The Mayor’s Sledgehammer

Adams takes dramatic action against an abandoned dining shed, as a plan to establish a permanent outdoor program is stalled

| 22 Aug 2022 | 12:02

Mayor Eric Adams took a sledgehammer to an abandoned dining shed last week, hoping to remove one of the obstacles to permanent outdoor dining. But the effort to create a permanent program remains paralyzed.

Eating al fresco, on both sides of the curb, has undoubtedly been one of the triumphs of the response to the pandemic, where triumphs were widely separated.

Jobs were saved, New Yorkers escaped their apartments safely (more or less) and what had been an elite offering of cafe Manhattan became a citywide style of socializing under the stars, or the street lamps anyway.

But as COVID-19 fades into just another of many anxieties in the Great City, the drawbacks of outdoor dining, or at least its sudden adoption, raised their heads. Dining structures made great nests for rats, block parking and, as the New York Post highlighted, became shelters for folks who used them to do all the things folks do in their homes.

After months of neighborhood complaints about abandoned and decrepit sheds, the New York Post coverage was the last straw for the mayor.

“The blight and disorder that we are witnessing at some of our sites is unacceptable,” the mayor declared, just before donning a hard hat, safety vest and that sledgehammer, which he wielded to take down an abandoned dining shed at 32d Street and Fifth Avenue. He said he could smell the urine from the shed.

“We want these sheds to be restaurants, not rest rooms,” The mayor declared. “That’s the goal.”

New Permitting System

There have been complaints for months about problems associated with some of the outdoor dining structures that proliferated during the pandemic. In a proposal for a permanent program, the city said that restaurants should be allowed to use both sidewalks and streets, under a new permitting system, but not build permanent structures.

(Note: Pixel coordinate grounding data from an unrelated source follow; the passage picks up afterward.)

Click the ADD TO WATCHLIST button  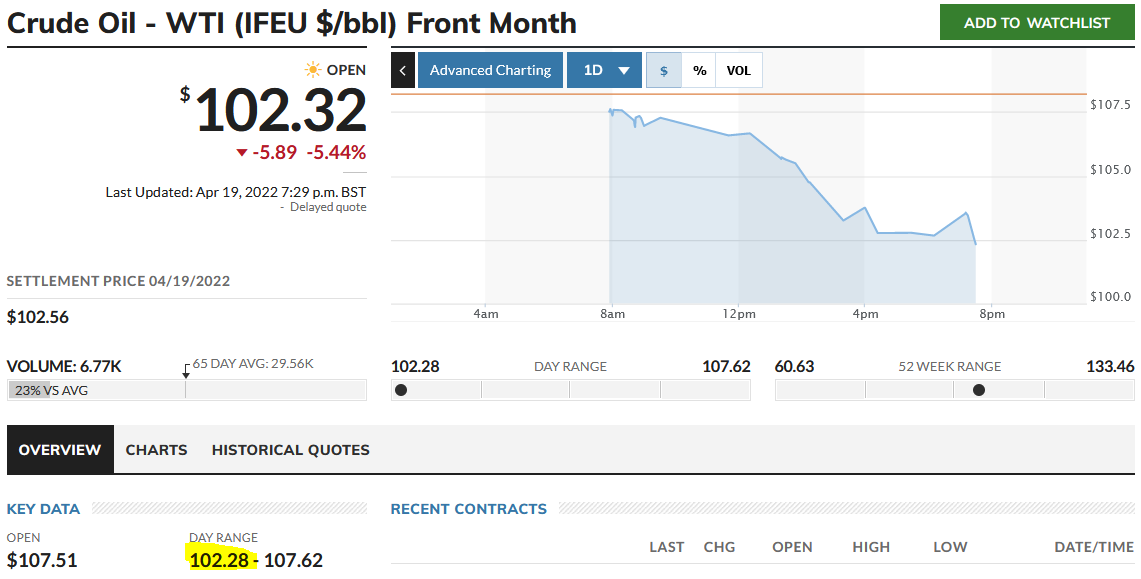(1037, 22)
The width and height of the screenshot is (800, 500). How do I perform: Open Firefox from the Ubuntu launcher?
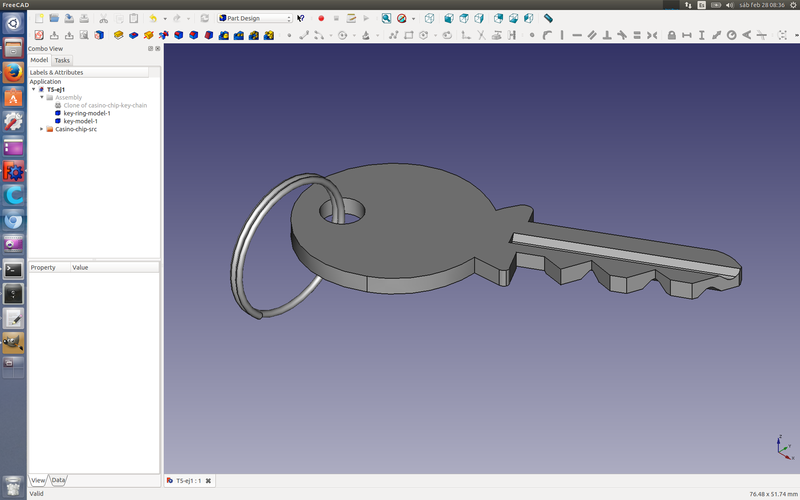pyautogui.click(x=13, y=73)
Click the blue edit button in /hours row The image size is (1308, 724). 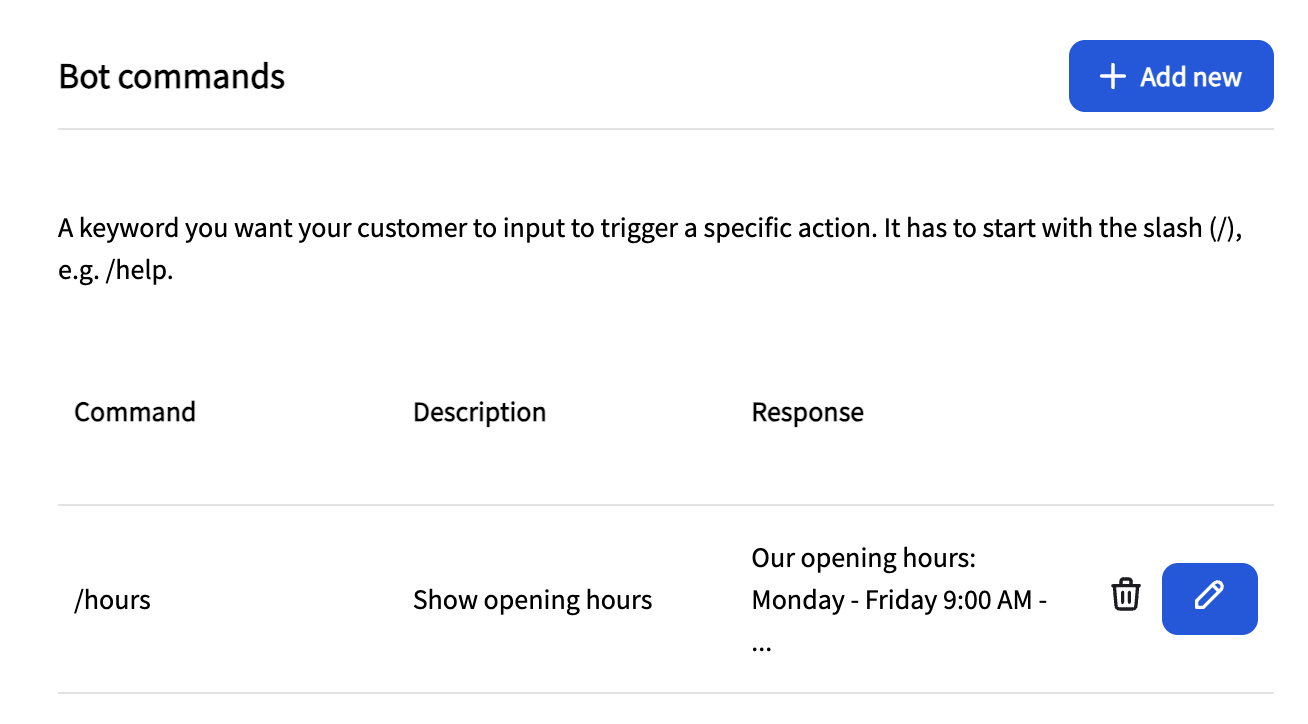click(1209, 597)
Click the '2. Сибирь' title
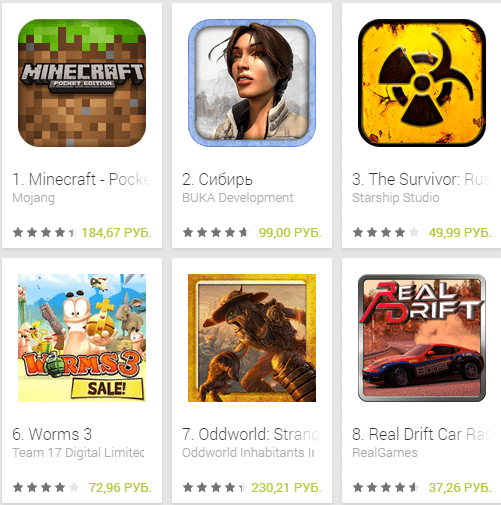The image size is (501, 505). [217, 179]
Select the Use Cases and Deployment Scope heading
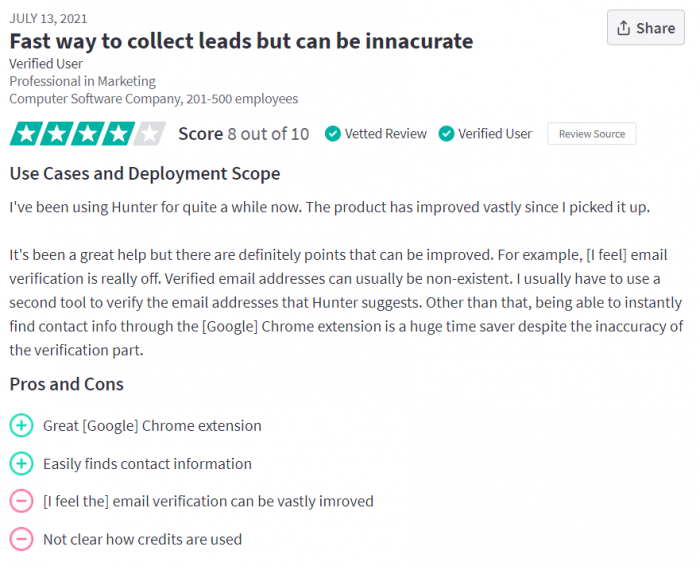The height and width of the screenshot is (570, 700). 144,174
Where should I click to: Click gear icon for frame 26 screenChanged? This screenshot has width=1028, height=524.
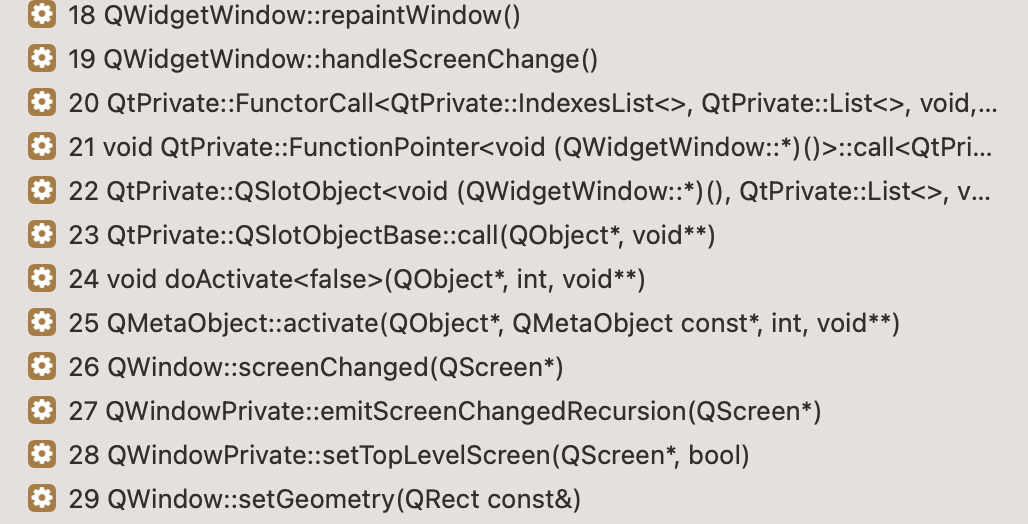tap(42, 366)
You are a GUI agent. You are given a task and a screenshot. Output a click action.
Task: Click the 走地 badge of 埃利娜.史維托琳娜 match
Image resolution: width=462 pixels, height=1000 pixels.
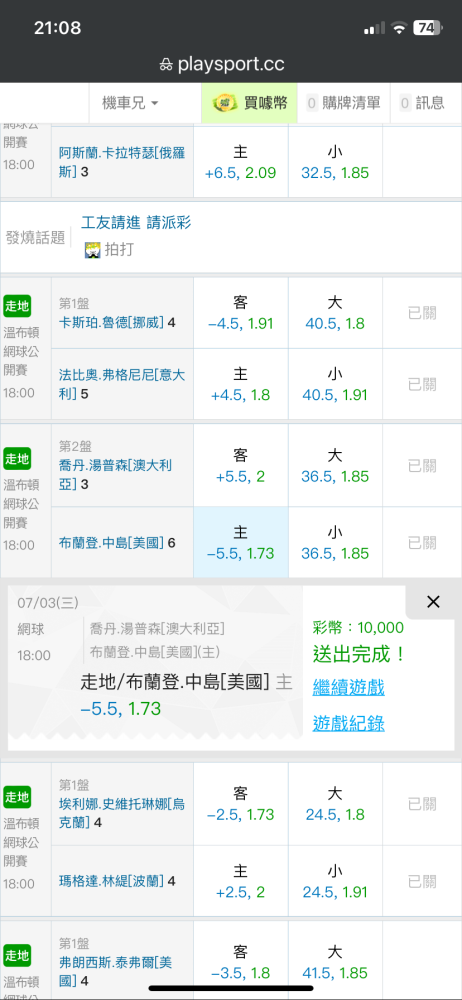pyautogui.click(x=17, y=797)
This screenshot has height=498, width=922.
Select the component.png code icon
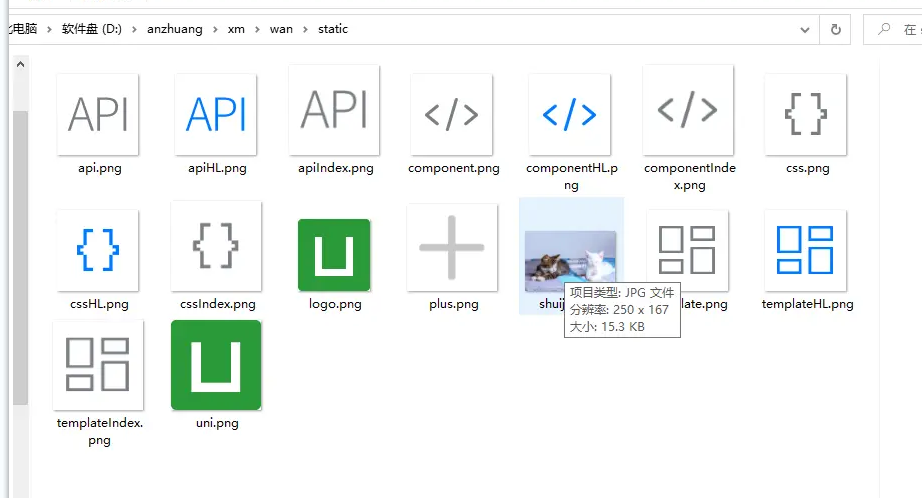[x=452, y=114]
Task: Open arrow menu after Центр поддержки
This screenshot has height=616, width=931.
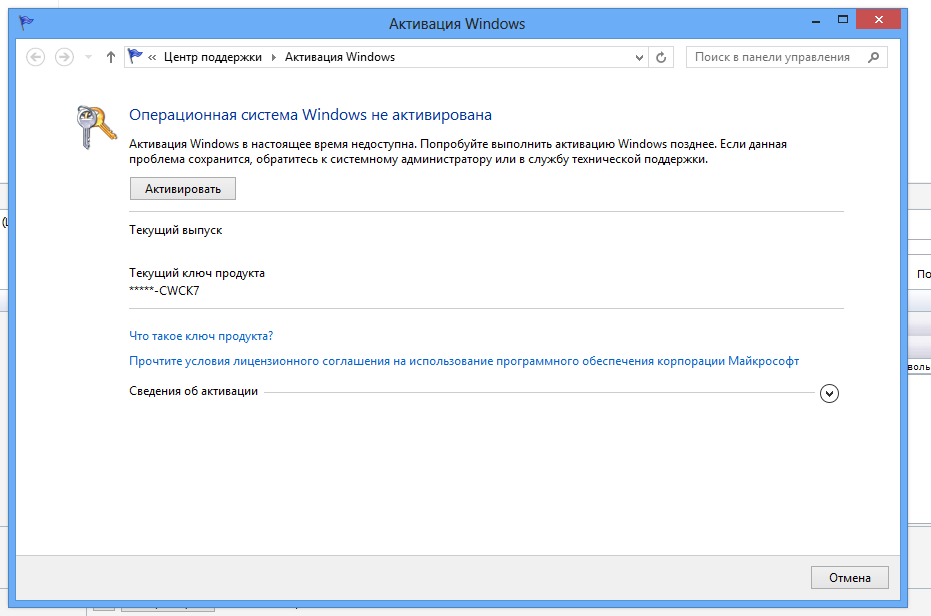Action: tap(273, 58)
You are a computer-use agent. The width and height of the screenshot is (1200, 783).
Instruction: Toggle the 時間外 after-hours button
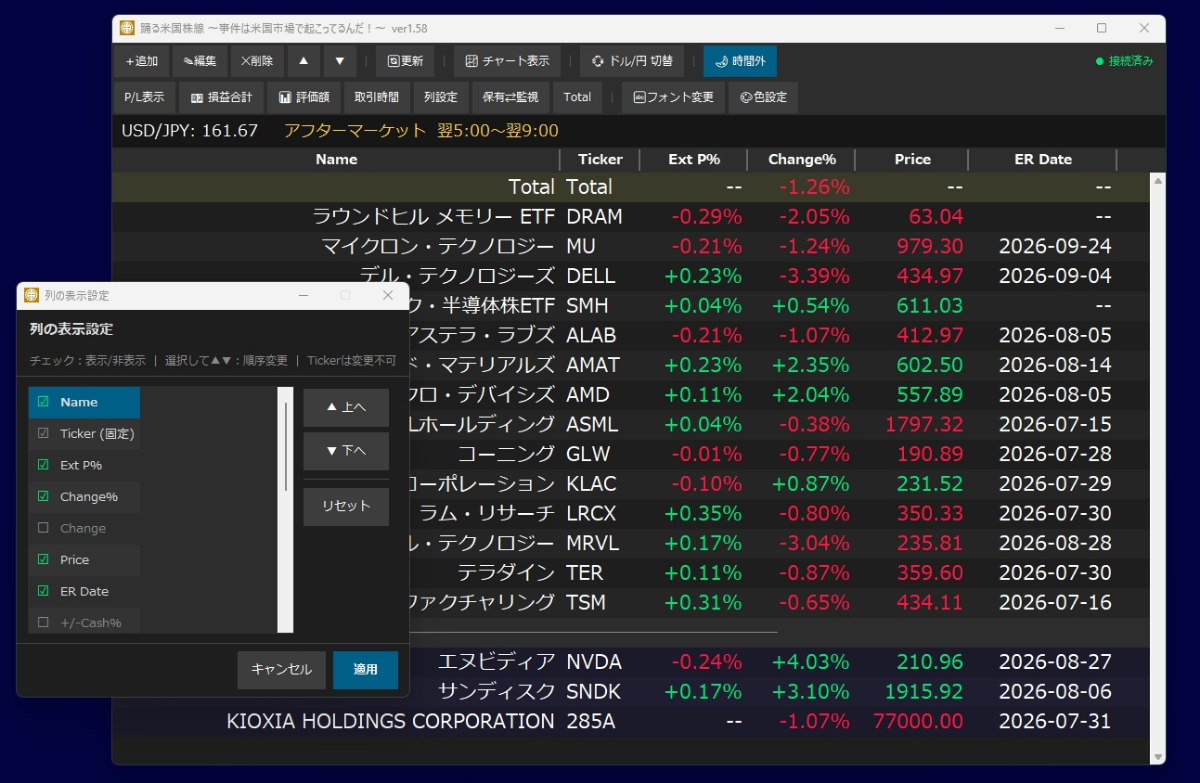point(740,61)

That plan, however, is stalled in the City Council by a lawsuit filed at the end of July saying the outdoor dining program has spun out of control and the city should just shut it down. “Their lawsuit against the city is actually slowing the process of making the program permanent,” the mayor complained.

City agencies had been reluctant to start ripping down problematic structures, officials said, for fear this would only enable more abandonment.

But the mayor decided he had to at least be seen as doing something.

“Anytime you have a political figure in a hard hat it’s a P.R. move,” said one city official. “It was something they were trying to keep under wraps so as not to incentivize private business to abandon their property.”

But Adams, calling himself “a night life mayor,” stressed that bad apples and opponents should not be allowed to undo outdoor dining.

“What I want to say loud and clear, as much as I can have a hand in it, outdoor dining is here to stay,” Adams proclaimed.

“I see through the night how we are a thriving city,” he continued, channeling his inner Ed Koch as he declared: “In fact, if we close down at 5 p.m. we should be Portland. We’re not Portland. We’re New York. We keep it going: the city that never sleeps. in fact, we don’t even take a nap.”